Olivier Véran, le nouveau ministre de la Santé qui remplace Agnès Buzyn, à l'Assemblée nationale, le 17 février 2020. — CHRISTOPHE ARCHAMBAULT / AFP

GOUVERNEMENT

Réforme des retraites : Olivier Véran, le nouveau ministre de la Santé, vante une « ambition immense »

C’est Olivier Véran, le nouveau ministre de la Santé qui remplace Agnès Buzyn, qui a ouvert les débats sur la réforme des retraites, ce lundi, à l’Assemblée nationale

Le coup d’envoi des débats sur la réforme des retraites a été donné, ce lundi, par Olivier Véran, le nouveau ministre de la Santé, qui a vanté « un texte dont l’ambition est grande et même immense ».

Devant les députés, l’ex-député LREM, qui remplace au pied levé Agnès Buzyn, a rappelé que « notre système est construit autour d’une solidarité » et évoqué les « pères fondateurs de la Sécurité sociale », citant notamment Ambroise Croizat.

Plusieurs semaines de débats

Olivier Véran a souligné que le système universel de retraites par points était « un projet annoncé de longue date, (qui) a la légitimité d’un programme présidentiel, de la concertation, d’un rapport préparatoire conduit par Jean-Paul Delevoye », en espérant désormais « la légitimité large des parlementaires ».

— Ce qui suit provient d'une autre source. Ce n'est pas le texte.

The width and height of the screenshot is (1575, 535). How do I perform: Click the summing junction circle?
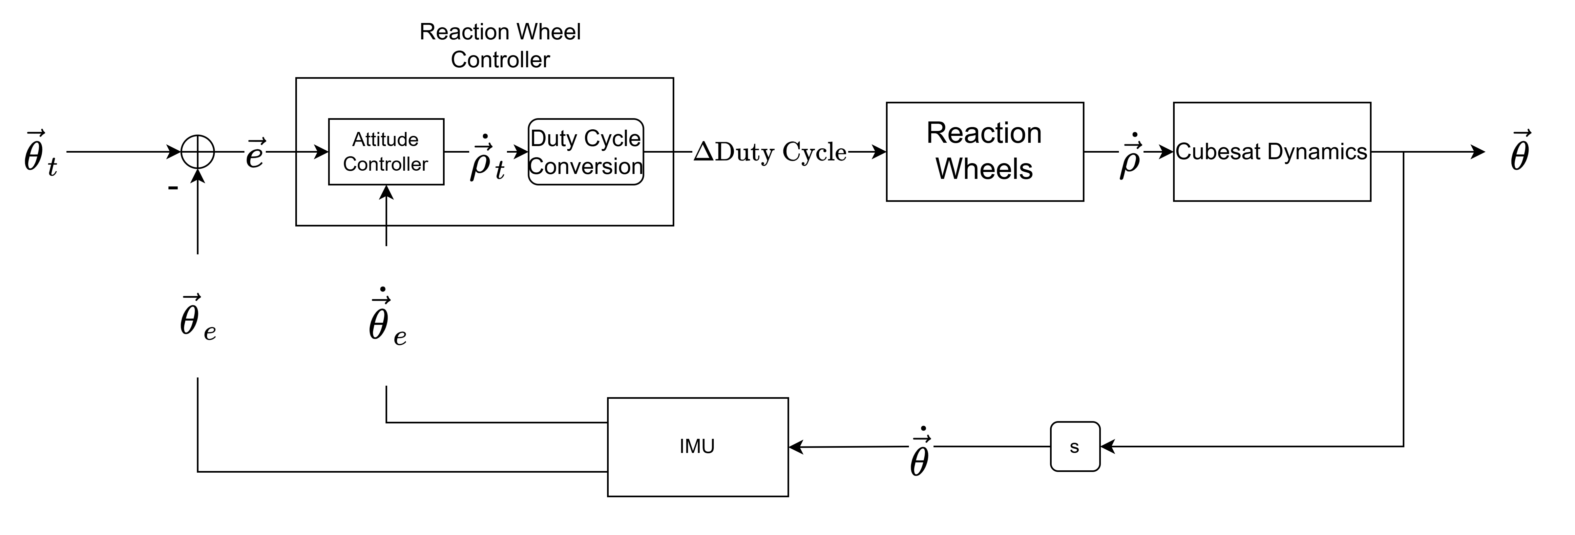point(198,152)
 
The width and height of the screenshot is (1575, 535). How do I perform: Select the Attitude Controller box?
point(386,152)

Alors que le ministre était interrompu par les oppositions, le titulaire du perchoir Richard Ferrand a lancé aux députés remuants : « Vous aurez des heures, des jours et des nuits pour vous ébrouer dans la démocratie ». Deux semaines de débats sont prévues, qui pourraient être prolongées au vu des 41.000 amendements au menu. « Il nous faut corriger » les « défauts » du système actuel, a ajouté le ministre, relevant que « du haut de (ses) 39 ans », il a « déjà cotisé à 4 régimes ».

« C’est une refondation sociale que le gouvernement porte devant vous »

Prenant son relais à la tribune, le secrétaire d’Etat aux Retraites Laurent Pietraszewski a ensuite déclaré qu'« à l’heure où 30 % des retraités ont une pension inférieure à 1.000 euros, c’est une conquête sociale majeure que le gouvernement vous propose d’adopter, soyons-en fiers », dans une allusion à la pension minimum de 1.000 euros pour les carrières complètes prévue par la réforme.

« Nos prédécesseurs ont mené des réformes courageuses mais toujours d’inspiration budgétaire, qui avec une durée d’assurance, qui sur les âges de départ. Notre lecture est plus large, notre ambition dépasse l’équilibre budgétaire, c’est une refondation sociale que le gouvernement porte devant vous », a ajouté celui qui a succédé en décembre à Jean-Paul Delevoye.